> Problem statement
Copy every line from the data below in which the string "magnifier" can be found.

> Records for this exercise
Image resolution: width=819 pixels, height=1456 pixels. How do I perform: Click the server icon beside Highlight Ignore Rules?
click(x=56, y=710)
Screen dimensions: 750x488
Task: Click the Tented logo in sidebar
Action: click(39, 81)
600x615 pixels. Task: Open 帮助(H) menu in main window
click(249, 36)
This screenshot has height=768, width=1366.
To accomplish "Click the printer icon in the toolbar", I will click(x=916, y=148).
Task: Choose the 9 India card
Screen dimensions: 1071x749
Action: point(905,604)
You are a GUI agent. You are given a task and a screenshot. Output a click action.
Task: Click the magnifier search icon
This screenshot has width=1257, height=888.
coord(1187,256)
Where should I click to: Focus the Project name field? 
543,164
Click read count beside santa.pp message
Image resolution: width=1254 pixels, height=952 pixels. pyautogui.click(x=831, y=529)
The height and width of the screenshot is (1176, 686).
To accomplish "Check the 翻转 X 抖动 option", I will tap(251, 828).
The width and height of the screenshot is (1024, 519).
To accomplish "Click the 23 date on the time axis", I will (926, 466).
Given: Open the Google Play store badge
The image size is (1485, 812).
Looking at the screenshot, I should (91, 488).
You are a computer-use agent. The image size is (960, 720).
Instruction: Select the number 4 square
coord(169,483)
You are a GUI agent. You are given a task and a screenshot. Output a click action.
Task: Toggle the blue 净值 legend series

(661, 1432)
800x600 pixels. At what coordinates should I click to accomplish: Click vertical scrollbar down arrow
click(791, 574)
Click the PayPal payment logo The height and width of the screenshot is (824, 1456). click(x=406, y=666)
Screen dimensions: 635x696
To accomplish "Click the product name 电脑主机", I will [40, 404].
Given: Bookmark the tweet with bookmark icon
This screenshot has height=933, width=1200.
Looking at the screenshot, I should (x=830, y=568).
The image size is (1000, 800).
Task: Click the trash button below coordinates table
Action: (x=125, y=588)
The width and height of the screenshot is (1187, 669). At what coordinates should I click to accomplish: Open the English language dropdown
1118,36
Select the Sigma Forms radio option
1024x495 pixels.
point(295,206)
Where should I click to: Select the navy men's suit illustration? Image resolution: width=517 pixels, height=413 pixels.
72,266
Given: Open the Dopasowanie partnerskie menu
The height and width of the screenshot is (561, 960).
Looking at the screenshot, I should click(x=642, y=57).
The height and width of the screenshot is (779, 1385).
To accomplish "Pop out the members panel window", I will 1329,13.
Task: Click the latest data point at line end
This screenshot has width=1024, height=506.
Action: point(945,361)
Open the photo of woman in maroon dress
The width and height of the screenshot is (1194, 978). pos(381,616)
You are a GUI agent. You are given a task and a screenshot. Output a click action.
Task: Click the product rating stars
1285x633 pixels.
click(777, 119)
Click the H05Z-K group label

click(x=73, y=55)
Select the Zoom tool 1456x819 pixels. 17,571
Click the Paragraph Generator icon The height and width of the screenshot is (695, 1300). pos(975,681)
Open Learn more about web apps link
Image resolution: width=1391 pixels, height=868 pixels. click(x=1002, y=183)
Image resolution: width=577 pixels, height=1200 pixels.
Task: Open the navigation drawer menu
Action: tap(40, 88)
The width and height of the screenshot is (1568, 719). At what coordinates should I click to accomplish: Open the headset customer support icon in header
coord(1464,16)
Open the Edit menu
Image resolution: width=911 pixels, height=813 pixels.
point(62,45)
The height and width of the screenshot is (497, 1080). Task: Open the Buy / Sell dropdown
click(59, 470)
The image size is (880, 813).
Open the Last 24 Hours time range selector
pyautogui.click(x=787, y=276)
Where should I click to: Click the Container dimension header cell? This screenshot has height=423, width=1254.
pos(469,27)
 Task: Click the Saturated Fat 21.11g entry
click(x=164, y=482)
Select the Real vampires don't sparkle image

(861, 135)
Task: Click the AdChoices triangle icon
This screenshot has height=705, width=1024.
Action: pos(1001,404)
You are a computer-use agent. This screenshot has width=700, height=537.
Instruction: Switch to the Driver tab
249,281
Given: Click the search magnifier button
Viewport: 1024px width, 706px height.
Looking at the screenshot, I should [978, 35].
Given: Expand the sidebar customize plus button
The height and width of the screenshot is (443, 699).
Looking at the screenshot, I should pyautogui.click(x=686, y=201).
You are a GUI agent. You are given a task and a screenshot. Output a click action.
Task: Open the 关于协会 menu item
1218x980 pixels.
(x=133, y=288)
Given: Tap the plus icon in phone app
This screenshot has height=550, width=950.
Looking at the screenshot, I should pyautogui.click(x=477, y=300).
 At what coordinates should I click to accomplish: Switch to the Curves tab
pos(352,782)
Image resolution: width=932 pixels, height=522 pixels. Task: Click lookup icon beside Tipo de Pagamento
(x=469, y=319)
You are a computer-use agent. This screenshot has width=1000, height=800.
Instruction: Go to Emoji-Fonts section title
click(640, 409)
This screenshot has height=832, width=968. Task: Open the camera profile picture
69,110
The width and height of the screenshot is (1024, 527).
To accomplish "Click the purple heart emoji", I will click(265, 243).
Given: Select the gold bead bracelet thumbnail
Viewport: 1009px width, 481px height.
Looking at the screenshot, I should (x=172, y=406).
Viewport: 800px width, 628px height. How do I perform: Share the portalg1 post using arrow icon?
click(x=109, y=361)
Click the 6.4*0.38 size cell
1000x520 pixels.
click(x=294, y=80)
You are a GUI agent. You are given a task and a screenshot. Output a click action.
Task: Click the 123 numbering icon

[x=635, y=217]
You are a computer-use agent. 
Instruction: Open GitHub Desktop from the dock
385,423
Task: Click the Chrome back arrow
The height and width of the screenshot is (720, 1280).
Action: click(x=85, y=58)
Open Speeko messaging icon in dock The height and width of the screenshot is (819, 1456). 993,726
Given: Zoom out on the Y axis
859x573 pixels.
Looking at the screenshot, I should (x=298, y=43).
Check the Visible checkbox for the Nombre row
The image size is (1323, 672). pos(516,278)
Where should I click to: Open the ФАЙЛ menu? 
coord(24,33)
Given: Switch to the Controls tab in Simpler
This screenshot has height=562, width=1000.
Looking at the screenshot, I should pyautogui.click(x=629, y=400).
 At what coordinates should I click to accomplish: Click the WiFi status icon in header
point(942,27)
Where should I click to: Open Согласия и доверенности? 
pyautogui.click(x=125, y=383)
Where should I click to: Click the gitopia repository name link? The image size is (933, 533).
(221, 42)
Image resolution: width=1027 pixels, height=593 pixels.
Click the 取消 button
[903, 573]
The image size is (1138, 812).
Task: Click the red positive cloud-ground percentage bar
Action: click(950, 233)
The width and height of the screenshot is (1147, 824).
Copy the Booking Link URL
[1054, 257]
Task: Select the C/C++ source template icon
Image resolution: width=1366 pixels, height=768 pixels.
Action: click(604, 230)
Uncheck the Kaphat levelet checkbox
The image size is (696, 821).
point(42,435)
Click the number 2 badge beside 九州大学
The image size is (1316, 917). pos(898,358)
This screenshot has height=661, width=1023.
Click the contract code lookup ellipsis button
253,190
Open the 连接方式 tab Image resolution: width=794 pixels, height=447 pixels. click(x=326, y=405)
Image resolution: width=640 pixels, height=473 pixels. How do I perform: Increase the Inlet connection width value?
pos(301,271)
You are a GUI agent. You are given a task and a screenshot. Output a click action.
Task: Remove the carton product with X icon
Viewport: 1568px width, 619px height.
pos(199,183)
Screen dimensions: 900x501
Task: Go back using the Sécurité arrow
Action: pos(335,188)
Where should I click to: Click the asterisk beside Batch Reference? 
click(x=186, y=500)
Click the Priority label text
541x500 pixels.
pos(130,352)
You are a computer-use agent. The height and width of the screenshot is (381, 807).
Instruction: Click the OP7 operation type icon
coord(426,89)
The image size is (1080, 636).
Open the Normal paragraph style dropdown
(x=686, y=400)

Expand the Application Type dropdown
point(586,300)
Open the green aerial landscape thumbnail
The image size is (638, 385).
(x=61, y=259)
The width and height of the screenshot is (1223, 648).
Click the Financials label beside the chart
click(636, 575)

> Output
Task: Click the magnifier search icon
Given: Click the search magnifier button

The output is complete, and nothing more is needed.